Task: Should the word "computer" occur in a line of the records, copy that line.

Collected data entries

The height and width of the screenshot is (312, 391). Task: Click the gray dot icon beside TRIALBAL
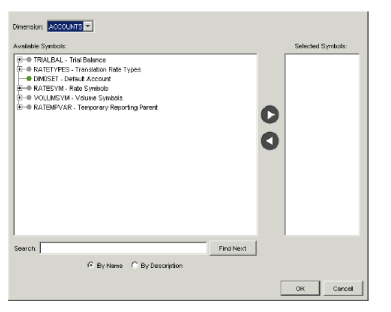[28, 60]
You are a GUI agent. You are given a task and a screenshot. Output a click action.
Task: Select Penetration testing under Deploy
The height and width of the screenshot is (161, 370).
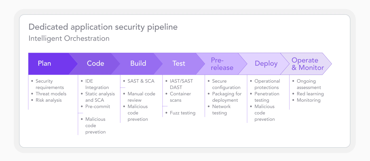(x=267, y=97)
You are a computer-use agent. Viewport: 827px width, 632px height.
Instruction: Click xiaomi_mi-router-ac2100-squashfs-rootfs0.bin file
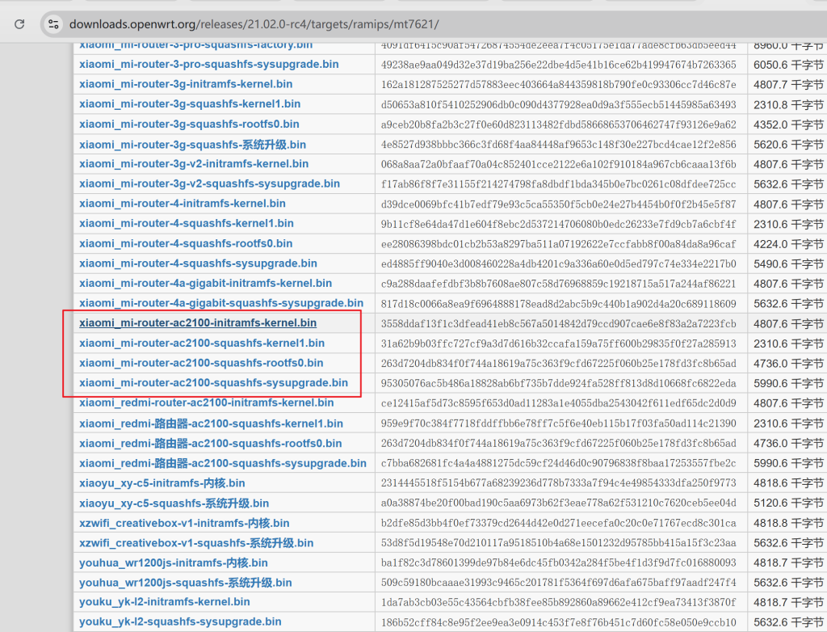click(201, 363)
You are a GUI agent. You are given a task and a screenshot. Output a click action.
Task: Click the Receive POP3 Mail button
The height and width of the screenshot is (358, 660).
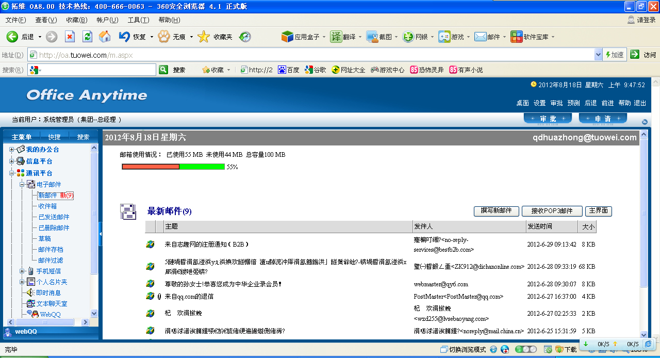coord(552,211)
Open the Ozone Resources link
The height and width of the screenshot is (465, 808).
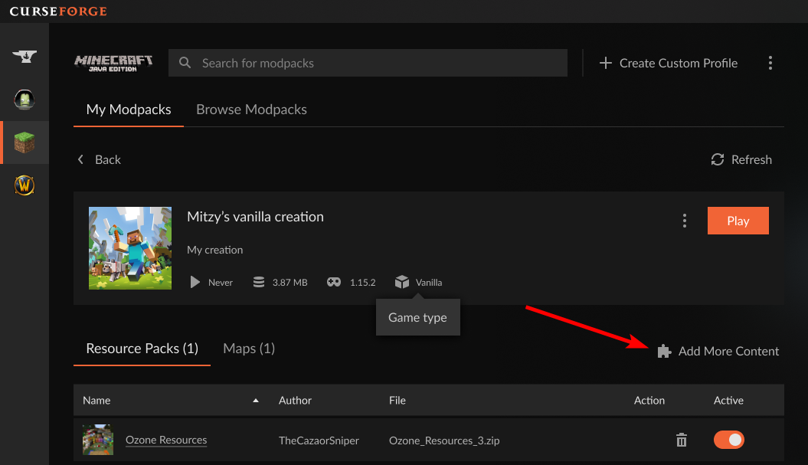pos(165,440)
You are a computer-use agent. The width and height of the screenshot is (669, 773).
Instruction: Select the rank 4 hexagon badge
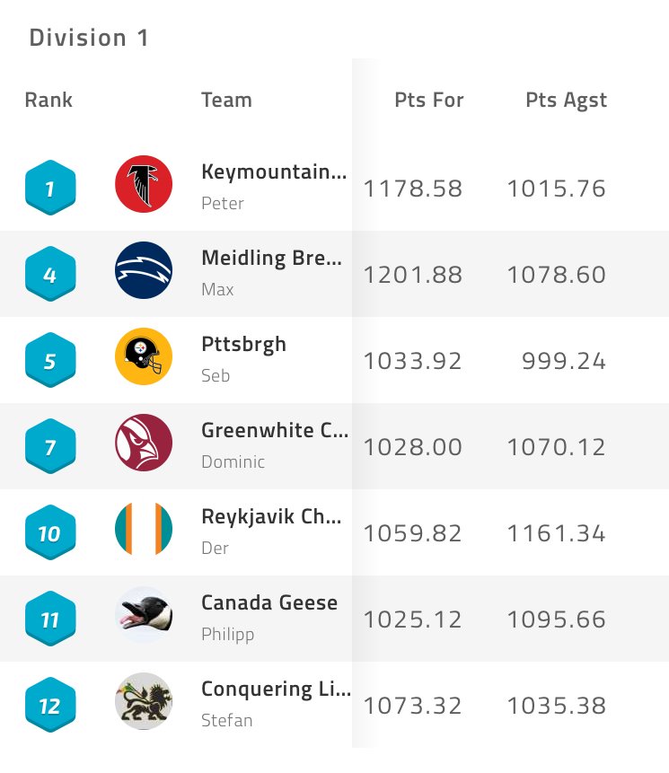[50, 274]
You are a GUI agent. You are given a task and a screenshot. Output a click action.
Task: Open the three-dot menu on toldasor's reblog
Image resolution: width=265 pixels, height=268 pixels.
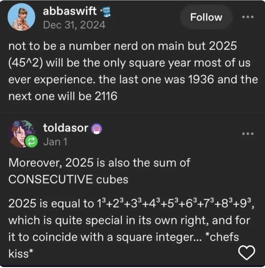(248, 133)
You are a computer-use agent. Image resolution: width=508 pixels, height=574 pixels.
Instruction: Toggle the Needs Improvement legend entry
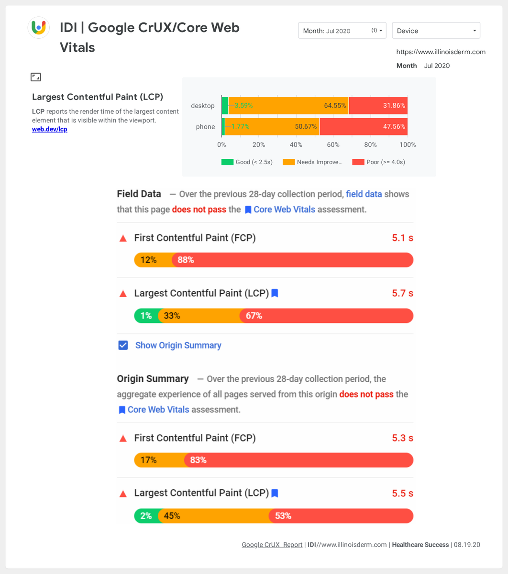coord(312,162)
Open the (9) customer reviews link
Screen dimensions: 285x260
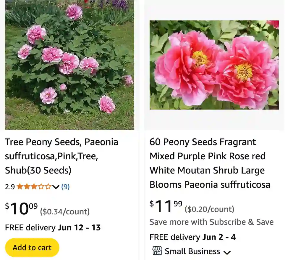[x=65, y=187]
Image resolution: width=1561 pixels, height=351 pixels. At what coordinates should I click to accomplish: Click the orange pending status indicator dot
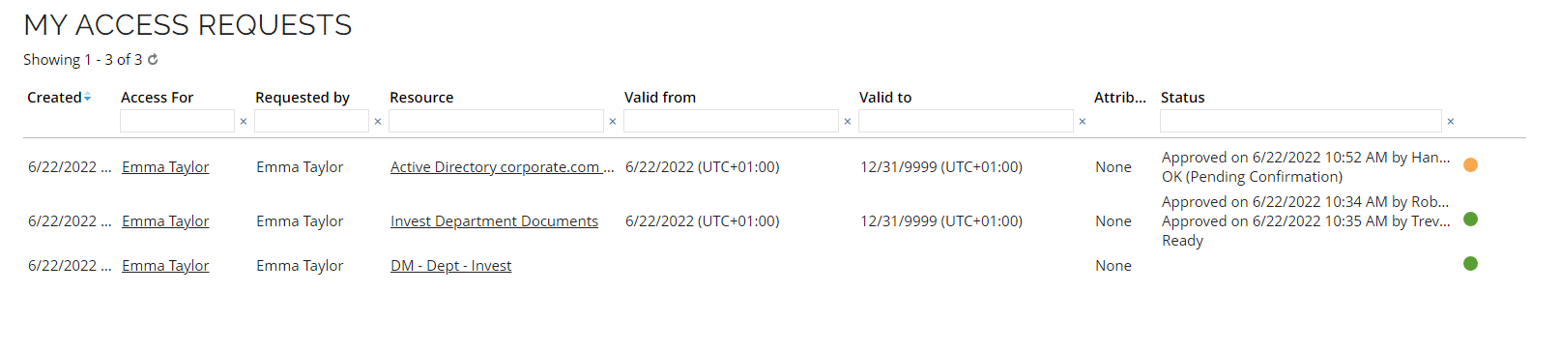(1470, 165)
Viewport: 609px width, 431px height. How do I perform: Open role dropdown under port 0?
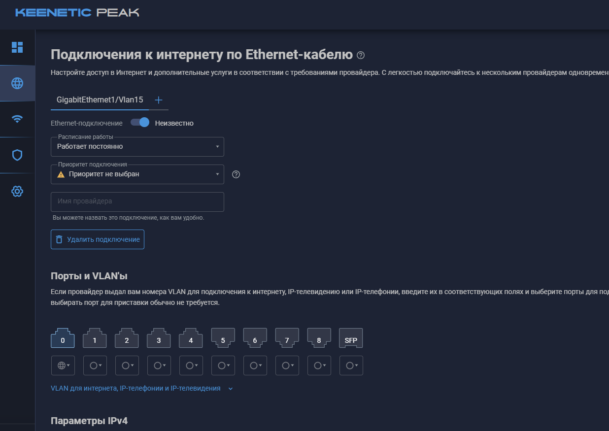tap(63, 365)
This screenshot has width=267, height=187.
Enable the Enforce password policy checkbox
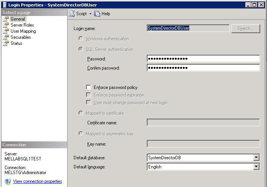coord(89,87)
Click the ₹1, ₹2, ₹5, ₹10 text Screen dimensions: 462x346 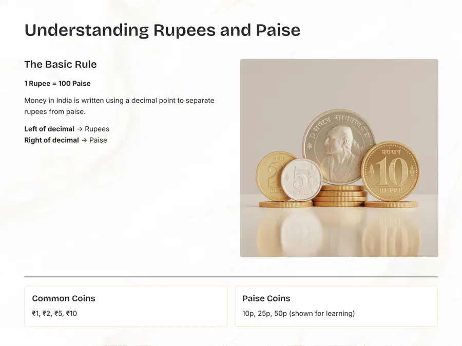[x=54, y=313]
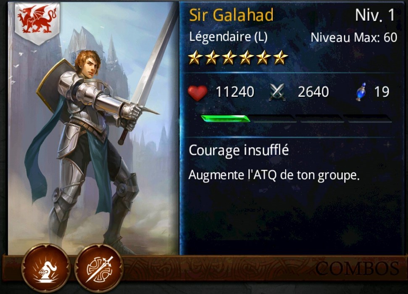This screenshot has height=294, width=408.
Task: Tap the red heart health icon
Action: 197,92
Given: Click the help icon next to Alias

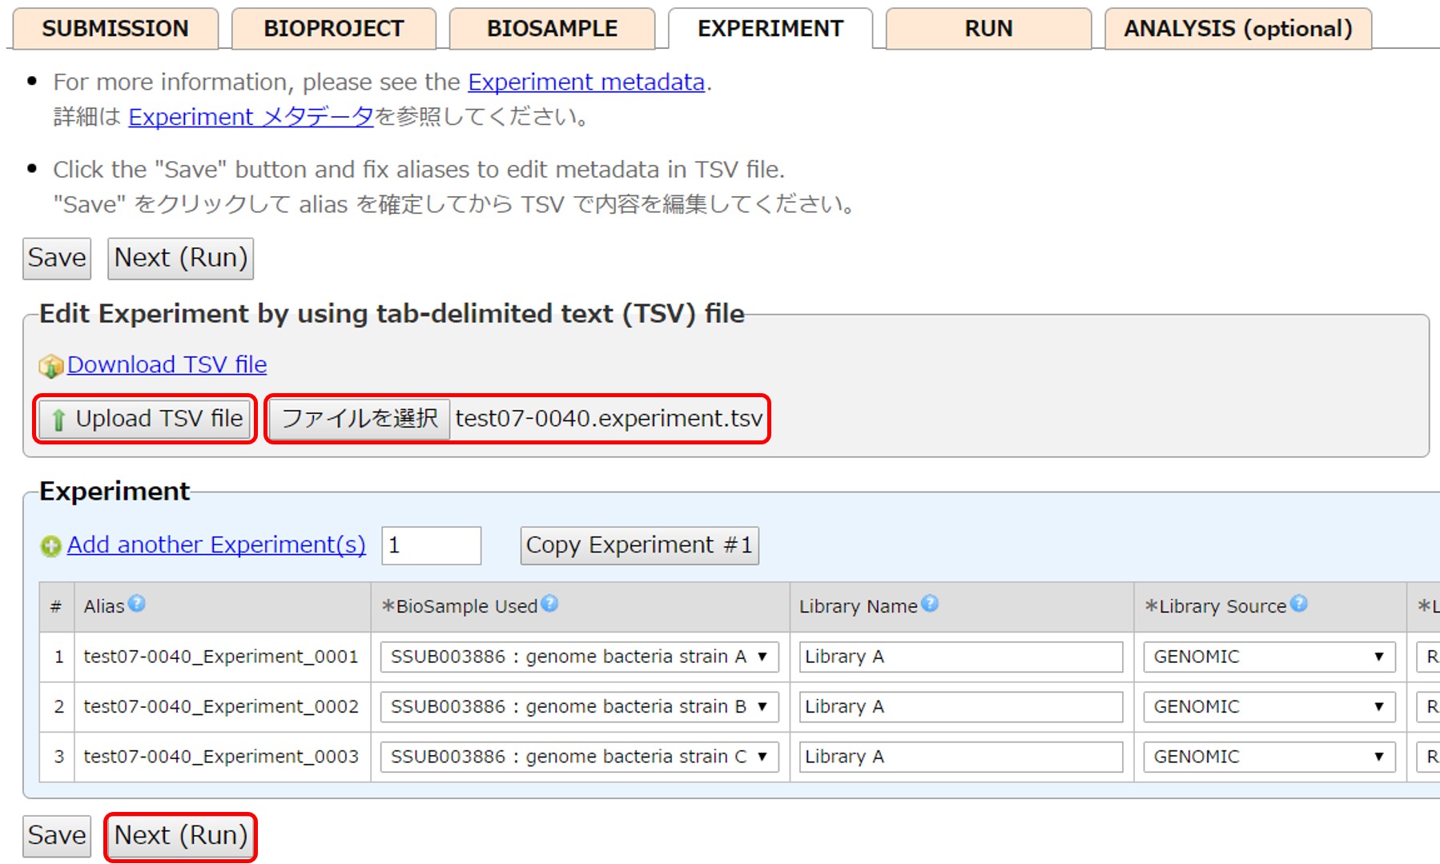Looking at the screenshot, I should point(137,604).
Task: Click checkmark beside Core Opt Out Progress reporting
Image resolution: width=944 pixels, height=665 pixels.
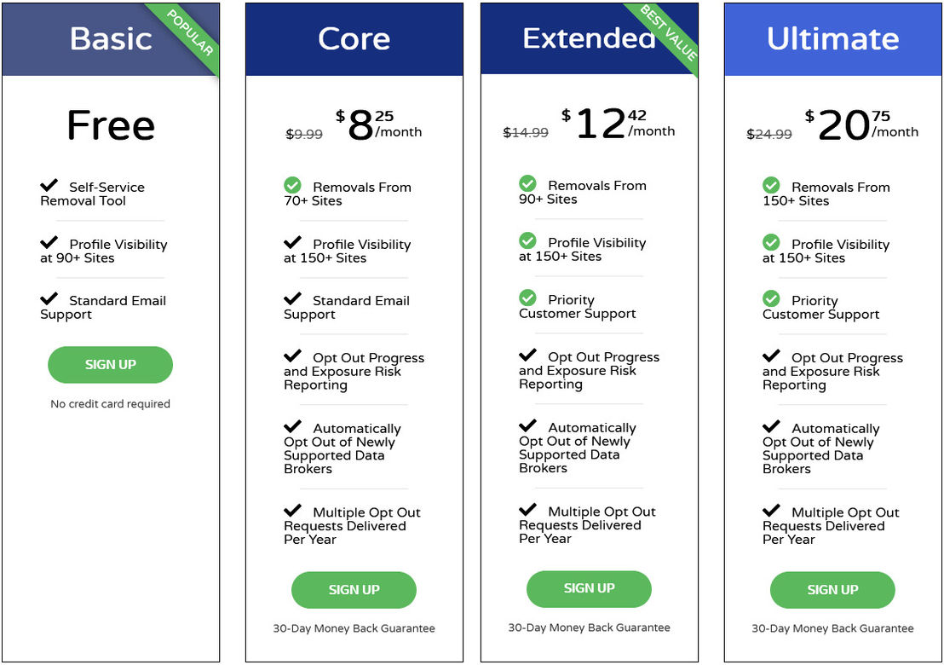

Solved problem:
You are a computer-use agent. Viewport: 827px width, 632px height.
You are a computer-use agent. The width and height of the screenshot is (669, 773).
You are a computer-use agent. Image resolution: width=508 pixels, height=574 pixels.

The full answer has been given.